Sunday, October 9, 2011

POWER

If you don't want to read all this just skip down to the link to Interboro's PS1 project.  It's totally sweet.

I went to the afternoon session of the POWER conference this past Friday.  A few points transcribed from my typically cryptic/sloppy note taking follow.  If I don't name check a speaker below, I think it is a thought I had on my own.

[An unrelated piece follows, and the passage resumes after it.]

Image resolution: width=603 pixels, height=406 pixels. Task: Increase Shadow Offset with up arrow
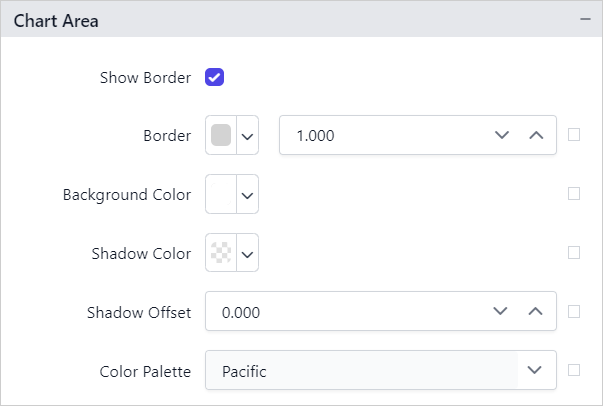tap(536, 312)
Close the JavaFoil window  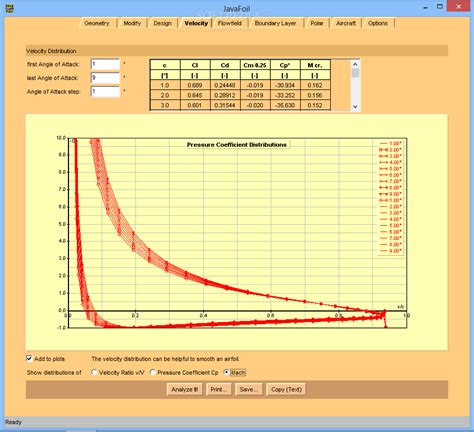coord(459,6)
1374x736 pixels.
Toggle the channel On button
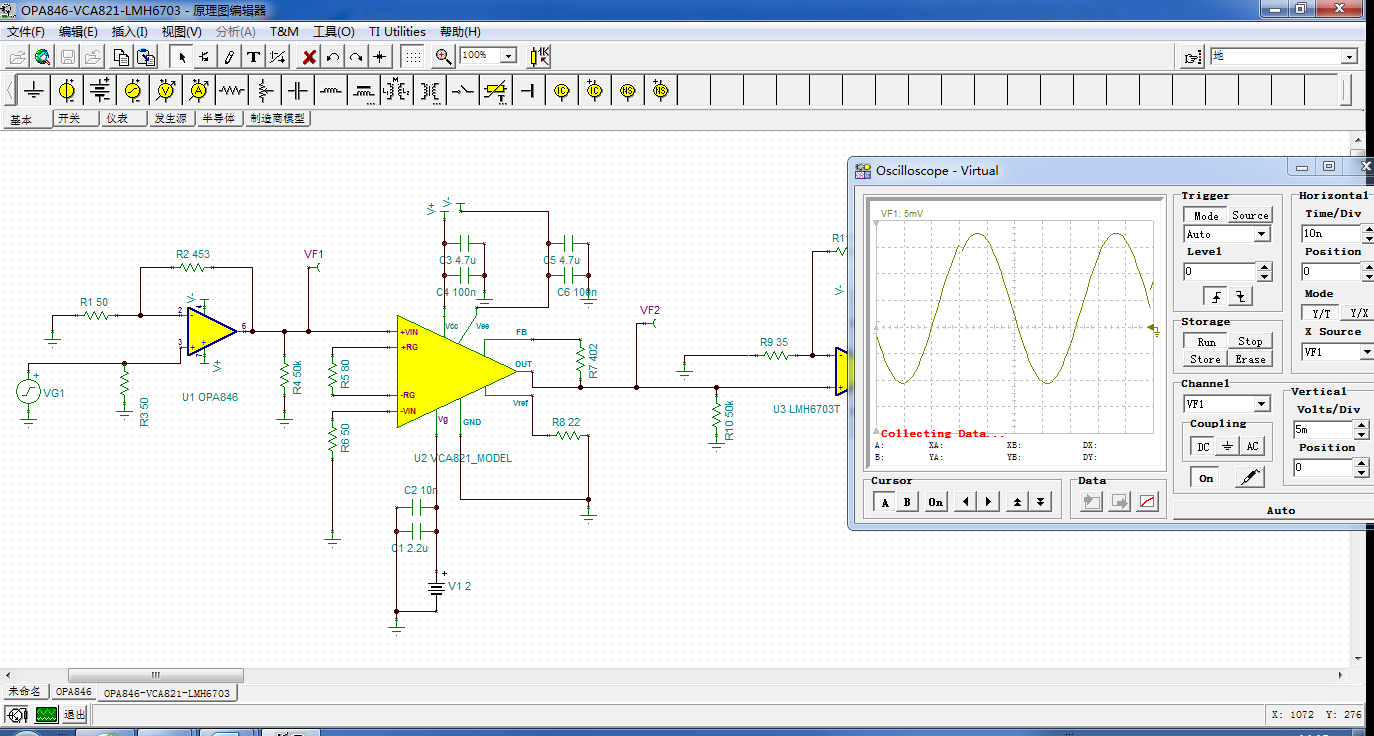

"Power Points" session, focused on power of information.
--The scale that some presenters were working at seemed too global or abstract to be interesting or useful.  Loose talk about data 'flows' without addressing what that data is in some specific way is super boring.  There's a lot of info, an overload, too much, it's trans-national, etc = so what.
--Information does equate with power (Sorkin I think, but skype sucks).  And power over people at that.  Super relevant to how we've been starting to look at the PowereHouse installation as a way to track goings on and presence along the edges of the PowerHouse property, and work with that information in a database.  I do think aggregation as a tactic works against some of the problematics of wanting to know what people are up to (regardless of their attitudes on the matter).  Perhaps as a counter to Foucault's classic equation of Knowledge with Power, which operates more on a highly individualized level.  However, I do think that there should be a fundamental kind of equity in the project where either infromation about the collectors (the interior of the powerhouse?) is rendered transparent as an exchange, or the information that is gathered is made legible in its collection.
--I find Keller Easterling to be a fairly opaque speaker.  I can't tell if the failing is mine or hers, but other folks seem to like it.  Two, perhaps generative, concepts from her talk: 'space as medium of information', and 'information that escapes text and codes'.  There was some discussion in our last group meeting of how to express data in a less immediately semiotic way, and a desire for the installation to register and transmit info in its presence, spatial effect, movement, rather than a direct 'blinking light interval = number of people per hour' kind of way.  no easy answers here.
--Sherman's distinction between 'puzzle' and 'mystery' obtains to what we might do with data.  We don't want a puzzle as its motor would rely on withholding information (see power/equity above), and its lifespan synchronous with a 'solution'.  But we can't totally create a mystery either, as we're dealing with a designed and ultimately discrete set of data.   Sherman also  makes the point that information without comment or curation does not in itself equate with empowerment (flip side of Sorkin above).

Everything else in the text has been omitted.